僕はRuby on Railsというアプリケーション・フレームワークを使ってソーサルを開発しています。

Ruby on Railsに出会って、2年ほど実務経験を積み、今年で早くも大学4年となってしまいました。理系の比較的忙しいと言われる学科に通う学生でありながら、エンジニアとしてソーサルを開発するに至るまでの、技術修得の最短ルートを書きたいと思います。あくまで"僕が考える"最短ルートです。

 

さっそく申し訳ないのですが、プログラミングを修得する近道なんてありません。

はっきり言います。よほどの天才でない限り、数ヶ月でちゃんと実装されたサービスを開発することはできません。簡単なCGMなどをローンチすることはできると思いますが。

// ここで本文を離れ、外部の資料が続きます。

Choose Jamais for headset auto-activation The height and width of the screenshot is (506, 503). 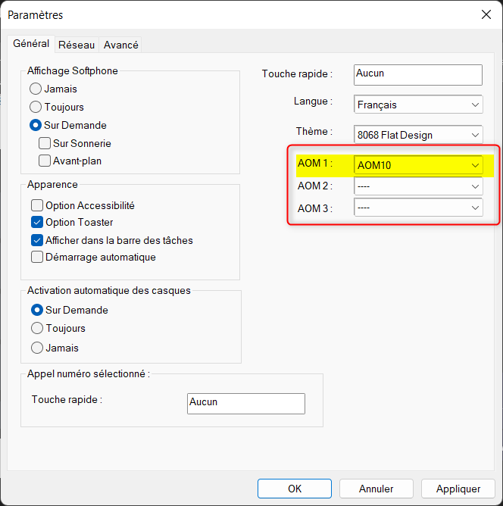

考えてみてください。中学・高校の部活動と同じです。僕は卓球部だったのですが、新参者がたった数ヶ月で大会で名を馳せるなんて聞いたことがありません。

 

では、"僕の考える最短ルート"とは、出来る人の下で歯を食いしばって"一年間"は耐えることです。何かを学ぶには先生が必要です。プログラミングの場合は先生を見つけるのは難しいのですが。先生は自分から一歩踏み出さない限り見つかりません。何故、先生が必要か。考えて欲しいです。また部活動の話に戻るのですが、文系・運動系問わず優れた指導者が必要だったはずです。初めて何かを初める時、卓球部の場合でも優れた指導者がいる学校はしっかりとした練習ができ、打ち型もしっかりして、強かったです。これはプログラミング学習においても変わりません。何故、一年間耐える必要があるのか。一年間はざっくりとした期間です。これは個人で大きく可変すると思いますが、だいたい一年間は修行が必要です。プログラミングを数ヶ月しているとわかりますが、初めは壁の連続です。もはや壁しかないです。何をどうやってアプリケーションが成り立っているのか、わけがわからず、Google先生に聞いてもチンプンカンプンだと思います。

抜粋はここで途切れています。